A small warning: The finest fillets of game, for example from roe deer, can develop a “mushy” texture if cooked at a temperature that is too low. In this case it might be a better idea to skip the sous vide and to go for a few minutes in a very hot skillet instead. Let the residual heat do the rest and cut in thin slices – with an almost raw core – before serving.
Useful to know about protein
Protein that is cooked very slowly and carefully – like in a sous vide – is not subjected to ”shock” in the same way as in, for example, a frying pan. The meat does not contract as much and the juices are not forced out of the fibers to the same degree. Therefore the final result can have a somewhat different appearance when cooking sous vide:
- Red meat appears more red (and the color is evenly distributed).
- Pork can appear pink – even when it has reached a ”safe” temperature.
- Breast of chicken can also have a pink hue although it has reached a safe temperature.
- Cooked fish may look more transparent than when boiled or fried.
Vegetables sous vide
A big advantage when cooking greens sous vide is that the mild flavors are conserved and concentrated. When boiling them, for example, a lot of flavor is lost to the surrounding water.
Eggs sous vide
In a monitored water bath you can cook the white and the yellow to exactly the degree that you want.
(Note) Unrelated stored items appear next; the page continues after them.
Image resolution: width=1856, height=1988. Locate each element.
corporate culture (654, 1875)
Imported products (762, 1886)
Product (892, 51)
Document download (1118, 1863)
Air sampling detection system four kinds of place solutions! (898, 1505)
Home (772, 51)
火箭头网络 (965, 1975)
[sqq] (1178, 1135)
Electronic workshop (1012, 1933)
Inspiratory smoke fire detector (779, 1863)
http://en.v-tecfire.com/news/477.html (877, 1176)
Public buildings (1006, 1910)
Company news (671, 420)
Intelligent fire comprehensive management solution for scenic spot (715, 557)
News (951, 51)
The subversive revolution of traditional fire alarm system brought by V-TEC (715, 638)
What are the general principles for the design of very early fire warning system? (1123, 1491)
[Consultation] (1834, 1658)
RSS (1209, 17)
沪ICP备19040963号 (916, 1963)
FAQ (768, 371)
The sous vide dish ”65 degree eggs” (150°F) is a bit of a modern classic.
Sauces, ice cream, chocolate, dough
Ingredients for sauces and desserts often need to be warned up slowly to low and exact temperatures before being whisked into a tasty batter, paste, or dough. A sous vide gives you absolute control.
Sous vide for nerds
The origins of the sous vide technique were invented/discovered in 1799 by the inventor Sir Benjamin Thompson. In 1960 the food industry started using the technique for preserving food.
In the seventies the technique was developed further by Georges Pralus at the French restaurant Troisgros. He reputedly used it for goose liver paté – foie gras – because he thought it developed a better shape, texture, and flavor when subjected to even temperatures in a water bath.
Bruno Goussault, another Frenchman, took it even further by making detailed charts over ingredients and their respective times and temperatures when cooking sous vide.
Today molecular chef Heston Blumenthal (Michelin awarded The Fat Duck in Berkshire, England), among others, is an advocate of sous vide.